--- Stated task ---
Please copy out the material below word for word, from the line containing "The height and width of the screenshot is (758, 1519)." through the end of the material, including both of those lines.

— start of Material supplied —

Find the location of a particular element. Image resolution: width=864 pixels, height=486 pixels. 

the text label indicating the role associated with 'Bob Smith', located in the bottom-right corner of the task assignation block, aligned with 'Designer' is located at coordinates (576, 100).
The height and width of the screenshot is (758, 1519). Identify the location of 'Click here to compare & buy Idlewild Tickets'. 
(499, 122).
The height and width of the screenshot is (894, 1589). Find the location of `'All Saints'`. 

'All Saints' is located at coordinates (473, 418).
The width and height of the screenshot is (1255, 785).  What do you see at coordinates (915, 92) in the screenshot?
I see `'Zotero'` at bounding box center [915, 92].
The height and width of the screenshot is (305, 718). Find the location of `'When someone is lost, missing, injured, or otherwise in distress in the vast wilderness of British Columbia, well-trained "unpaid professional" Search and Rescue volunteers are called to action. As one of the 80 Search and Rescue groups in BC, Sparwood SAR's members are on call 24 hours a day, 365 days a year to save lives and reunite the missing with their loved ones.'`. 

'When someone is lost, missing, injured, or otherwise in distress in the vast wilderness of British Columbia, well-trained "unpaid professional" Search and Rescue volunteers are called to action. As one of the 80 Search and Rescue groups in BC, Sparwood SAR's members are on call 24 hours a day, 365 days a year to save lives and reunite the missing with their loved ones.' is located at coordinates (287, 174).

— end of Material supplied —

--- Problem solution ---
The height and width of the screenshot is (758, 1519). Identify the location of 'Click here to compare & buy Idlewild Tickets'. 
(499, 122).
The height and width of the screenshot is (894, 1589). Find the location of `'All Saints'`. 

'All Saints' is located at coordinates (473, 418).
The width and height of the screenshot is (1255, 785).  What do you see at coordinates (915, 92) in the screenshot?
I see `'Zotero'` at bounding box center [915, 92].
The height and width of the screenshot is (305, 718). Find the location of `'When someone is lost, missing, injured, or otherwise in distress in the vast wilderness of British Columbia, well-trained "unpaid professional" Search and Rescue volunteers are called to action. As one of the 80 Search and Rescue groups in BC, Sparwood SAR's members are on call 24 hours a day, 365 days a year to save lives and reunite the missing with their loved ones.'`. 

'When someone is lost, missing, injured, or otherwise in distress in the vast wilderness of British Columbia, well-trained "unpaid professional" Search and Rescue volunteers are called to action. As one of the 80 Search and Rescue groups in BC, Sparwood SAR's members are on call 24 hours a day, 365 days a year to save lives and reunite the missing with their loved ones.' is located at coordinates (287, 174).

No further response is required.